OpenAI Releases New Text-to-3D Model Shap-E

OpenAI has shared its latest exploration in turning text prompts into three-dimensional objects called Shap-E. The generative AI tool offers a new way of producing 3D objects that creates better, more detailed, and accurate objects better than the Point-E model released last year.

Shap-E 3D

OpenAI built Shap-E as a text-to-3D generator capable of making fine-grained textures and complex, detailed shapes. While Point-E produces 3D point clouds based on text prompts, Shap-E directly creates the outline of the object and employs a feature called neural radiance fields (NeRFs) to overcome the fuzziness of the earlier model. NeRFs are the same technology used in virtual and augmented reality to make a three-dimensional scene look like a photorealistic environment. Shap-E applies that technology to the more common diffusion models to make the shape and texture of the object suggested by the text prompt. The process is also significantly faster than Point-E. Each Shap-E sample in the collection up top took about 13 seconds to generate on a single NVIDIA V100 GPU, which Point-E would spend as much as two minutes to render on the same hardware.

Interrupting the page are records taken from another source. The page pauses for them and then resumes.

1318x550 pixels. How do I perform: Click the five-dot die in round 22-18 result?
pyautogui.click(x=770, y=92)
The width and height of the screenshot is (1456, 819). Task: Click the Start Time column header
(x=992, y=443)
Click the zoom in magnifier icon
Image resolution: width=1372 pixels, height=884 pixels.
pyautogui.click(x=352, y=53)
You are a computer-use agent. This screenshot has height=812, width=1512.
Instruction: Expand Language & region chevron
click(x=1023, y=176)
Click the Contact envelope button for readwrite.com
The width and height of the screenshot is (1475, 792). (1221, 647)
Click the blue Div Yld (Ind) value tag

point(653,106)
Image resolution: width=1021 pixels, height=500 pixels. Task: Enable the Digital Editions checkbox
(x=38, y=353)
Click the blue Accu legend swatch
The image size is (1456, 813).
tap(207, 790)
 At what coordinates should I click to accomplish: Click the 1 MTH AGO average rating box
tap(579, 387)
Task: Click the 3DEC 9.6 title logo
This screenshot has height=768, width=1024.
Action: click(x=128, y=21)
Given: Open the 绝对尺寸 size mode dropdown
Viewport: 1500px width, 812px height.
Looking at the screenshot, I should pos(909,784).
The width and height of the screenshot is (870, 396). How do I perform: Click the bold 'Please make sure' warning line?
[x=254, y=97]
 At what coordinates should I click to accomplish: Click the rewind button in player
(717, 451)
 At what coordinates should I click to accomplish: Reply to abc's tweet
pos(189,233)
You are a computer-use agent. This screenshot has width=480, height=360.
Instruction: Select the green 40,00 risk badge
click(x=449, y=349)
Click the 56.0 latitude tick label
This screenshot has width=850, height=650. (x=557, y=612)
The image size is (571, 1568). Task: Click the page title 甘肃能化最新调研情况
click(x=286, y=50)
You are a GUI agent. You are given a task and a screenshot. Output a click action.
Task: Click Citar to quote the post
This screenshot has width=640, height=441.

“We find that Shap·E matches or outperforms a similar explicit generative model given the same dataset, model architecture, and training compute,” the researchers explained. “We also find that our pure text-conditional models can generate diverse, interesting objects without relying on images as an intermediate representation. These results highlight the potential of generating implicit representations, especially in domains like 3D where they can offer more flexibility than explicit representations.”

Shap-E’s developers acknowledge then computational power for large-scale use might be rather high compared to the point cloud approach of Point-E. The AI also still struggles with understanding how to make some complex objects, but the overall results are notable in their successes.